Le regole UE sul commercio, per la prima volta a livello mondiale, imporranno ai partner commerciali extra-europei di conformarsi agli standard sociali e ambientali internazionali per evitare di subire misure anti dumping.
Questo il fine delle nuove norme che sono state approvate dal Parlamento europeo in via definitiva: norme più stringenti per contrastare le importazioni da paesi terzi oggetto di dumping e sovvenzioni e che rafforzano gli strumenti di difesa dell’Unione contro le importazione che provengano da Paesi che fino ad oggi hanno potuto contare su di un costo del lavoro artificiosamente abbassato attraverso il mancato rispetto dei diritti del lavoro e dei lavoratori. Non verrà richiesto alle imprese europee nessun adempimento formale per dimostrare quanto invece è richiesto ai Paesi extraeuropei. Anzi, la Commissione europea monitorerà la situazione nei Paesi esportatori e le imprese dell’UE potranno basarsi sulle relazioni della Commissione per presentare reclami.

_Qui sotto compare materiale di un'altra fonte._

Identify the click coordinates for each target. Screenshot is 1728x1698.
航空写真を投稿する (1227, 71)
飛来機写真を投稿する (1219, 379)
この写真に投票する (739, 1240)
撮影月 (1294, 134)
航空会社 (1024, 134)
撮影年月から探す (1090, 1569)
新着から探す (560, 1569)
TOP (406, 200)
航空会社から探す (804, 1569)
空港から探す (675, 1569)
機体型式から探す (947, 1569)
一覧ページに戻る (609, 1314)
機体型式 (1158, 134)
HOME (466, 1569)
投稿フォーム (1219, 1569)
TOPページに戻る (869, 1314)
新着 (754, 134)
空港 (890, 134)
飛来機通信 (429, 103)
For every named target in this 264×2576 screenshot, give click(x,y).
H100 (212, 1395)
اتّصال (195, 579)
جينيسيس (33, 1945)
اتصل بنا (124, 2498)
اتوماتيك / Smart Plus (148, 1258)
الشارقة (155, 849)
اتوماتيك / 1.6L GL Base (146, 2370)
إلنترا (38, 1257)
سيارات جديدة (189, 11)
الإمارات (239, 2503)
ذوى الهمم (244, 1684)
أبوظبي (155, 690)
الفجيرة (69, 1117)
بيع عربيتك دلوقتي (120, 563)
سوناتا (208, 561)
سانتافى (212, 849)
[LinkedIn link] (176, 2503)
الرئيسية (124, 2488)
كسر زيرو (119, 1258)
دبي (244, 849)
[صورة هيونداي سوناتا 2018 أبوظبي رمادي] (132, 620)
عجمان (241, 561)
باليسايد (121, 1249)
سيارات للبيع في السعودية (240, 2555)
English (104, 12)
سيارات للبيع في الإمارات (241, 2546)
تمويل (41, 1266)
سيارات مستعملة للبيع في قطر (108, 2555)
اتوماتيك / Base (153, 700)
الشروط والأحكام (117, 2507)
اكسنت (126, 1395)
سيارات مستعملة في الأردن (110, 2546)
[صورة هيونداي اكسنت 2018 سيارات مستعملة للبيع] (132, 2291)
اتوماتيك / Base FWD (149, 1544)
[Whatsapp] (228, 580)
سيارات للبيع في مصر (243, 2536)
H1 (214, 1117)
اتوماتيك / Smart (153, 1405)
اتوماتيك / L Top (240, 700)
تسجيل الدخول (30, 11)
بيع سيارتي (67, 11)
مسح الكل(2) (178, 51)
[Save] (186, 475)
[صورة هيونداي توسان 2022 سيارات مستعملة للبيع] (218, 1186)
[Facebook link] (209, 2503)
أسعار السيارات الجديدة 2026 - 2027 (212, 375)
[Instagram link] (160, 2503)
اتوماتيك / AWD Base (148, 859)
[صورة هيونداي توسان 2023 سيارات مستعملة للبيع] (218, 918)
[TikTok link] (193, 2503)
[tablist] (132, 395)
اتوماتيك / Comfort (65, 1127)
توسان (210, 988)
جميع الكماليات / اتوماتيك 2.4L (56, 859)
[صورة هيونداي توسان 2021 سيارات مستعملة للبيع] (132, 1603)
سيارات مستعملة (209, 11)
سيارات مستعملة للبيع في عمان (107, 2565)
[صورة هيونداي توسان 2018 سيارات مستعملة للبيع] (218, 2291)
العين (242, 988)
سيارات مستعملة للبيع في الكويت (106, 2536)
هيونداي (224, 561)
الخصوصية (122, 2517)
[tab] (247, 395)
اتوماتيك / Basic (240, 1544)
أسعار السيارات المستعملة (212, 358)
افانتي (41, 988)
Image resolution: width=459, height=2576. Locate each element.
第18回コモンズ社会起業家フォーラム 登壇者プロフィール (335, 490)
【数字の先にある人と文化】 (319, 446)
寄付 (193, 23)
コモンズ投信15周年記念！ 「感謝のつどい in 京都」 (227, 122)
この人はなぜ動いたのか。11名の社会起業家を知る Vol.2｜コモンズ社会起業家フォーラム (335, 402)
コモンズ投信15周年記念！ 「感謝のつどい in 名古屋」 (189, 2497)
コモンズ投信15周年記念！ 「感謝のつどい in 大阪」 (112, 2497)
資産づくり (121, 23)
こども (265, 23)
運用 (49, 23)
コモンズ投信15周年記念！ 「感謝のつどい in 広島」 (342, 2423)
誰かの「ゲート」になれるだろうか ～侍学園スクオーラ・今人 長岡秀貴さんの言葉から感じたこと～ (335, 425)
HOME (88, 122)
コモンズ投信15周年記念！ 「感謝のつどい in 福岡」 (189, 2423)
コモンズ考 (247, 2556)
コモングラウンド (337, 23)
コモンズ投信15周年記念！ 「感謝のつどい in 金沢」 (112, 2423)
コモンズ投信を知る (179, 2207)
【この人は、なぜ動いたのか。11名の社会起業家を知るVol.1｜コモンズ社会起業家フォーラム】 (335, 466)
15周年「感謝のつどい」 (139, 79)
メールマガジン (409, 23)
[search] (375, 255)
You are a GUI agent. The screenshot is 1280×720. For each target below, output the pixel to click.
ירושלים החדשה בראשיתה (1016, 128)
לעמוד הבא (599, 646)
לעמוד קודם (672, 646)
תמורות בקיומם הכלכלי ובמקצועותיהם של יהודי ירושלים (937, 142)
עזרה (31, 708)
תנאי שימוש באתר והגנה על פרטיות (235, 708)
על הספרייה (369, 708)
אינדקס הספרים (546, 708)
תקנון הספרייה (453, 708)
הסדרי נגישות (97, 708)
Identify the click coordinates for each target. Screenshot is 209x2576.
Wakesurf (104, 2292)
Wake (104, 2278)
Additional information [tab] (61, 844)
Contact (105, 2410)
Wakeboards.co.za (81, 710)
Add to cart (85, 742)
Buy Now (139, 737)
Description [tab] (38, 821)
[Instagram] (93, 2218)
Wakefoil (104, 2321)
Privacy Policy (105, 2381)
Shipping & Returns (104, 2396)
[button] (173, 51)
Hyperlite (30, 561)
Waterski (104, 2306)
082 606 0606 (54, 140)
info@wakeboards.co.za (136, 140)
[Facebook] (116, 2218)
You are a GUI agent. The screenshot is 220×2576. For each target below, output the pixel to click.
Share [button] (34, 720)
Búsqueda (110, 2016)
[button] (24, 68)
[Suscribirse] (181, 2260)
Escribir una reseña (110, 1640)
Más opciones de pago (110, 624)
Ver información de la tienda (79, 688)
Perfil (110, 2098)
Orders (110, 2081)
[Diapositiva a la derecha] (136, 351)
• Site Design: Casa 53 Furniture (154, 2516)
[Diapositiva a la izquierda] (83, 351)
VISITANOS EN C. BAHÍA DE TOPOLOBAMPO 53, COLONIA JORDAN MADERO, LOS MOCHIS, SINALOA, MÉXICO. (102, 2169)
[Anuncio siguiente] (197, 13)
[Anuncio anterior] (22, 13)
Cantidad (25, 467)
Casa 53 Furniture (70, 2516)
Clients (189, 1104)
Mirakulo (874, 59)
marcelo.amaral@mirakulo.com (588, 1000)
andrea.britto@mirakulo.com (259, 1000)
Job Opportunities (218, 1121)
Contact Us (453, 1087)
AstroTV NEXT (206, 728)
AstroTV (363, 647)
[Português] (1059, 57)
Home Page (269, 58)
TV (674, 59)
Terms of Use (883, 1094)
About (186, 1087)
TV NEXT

Un sistema mondiale fondato sull’equità e la tutela del lavoro senza aiuti di Stato

«Sono orgoglioso del risultato raggiunto – ha detto il Presidente della commissione per il commercio internazionale, Bernd Lange (S&D, DE) – Abbiamo garantito che, per la prima volta, la legislazione mondiale in materia di difesa commerciale terrà conto del rispetto delle norme su lavoro e ambiente». I posti di lavoro e le imprese dell’UE hanno grandi difficoltà a competere con le importazioni a basso prezzo dei paesi terzi con capacità di produzione in eccesso e economie sovvenzionate, soprattutto nei settori dell’acciaio, dell’alluminio, delle biciclette, del cemento, dei prodotti chimici, della ceramica, del vetro, della carta e dei pannelli solari.
Il relatore del provvedimento è stato l’italiano Salvatore Cicu (PPE, IT): «oggi non stiamo solo discutendo se la Cina sia un’economia di mercato o un’economia non di mercato, ma se il nostro sistema europeo possa e debba creare regole uguali per tutti e se queste regole possano offrire le stesse opportunità a tutti. La risposta è sì, perché abbiamo bisogno di una concorrenza equa e leale».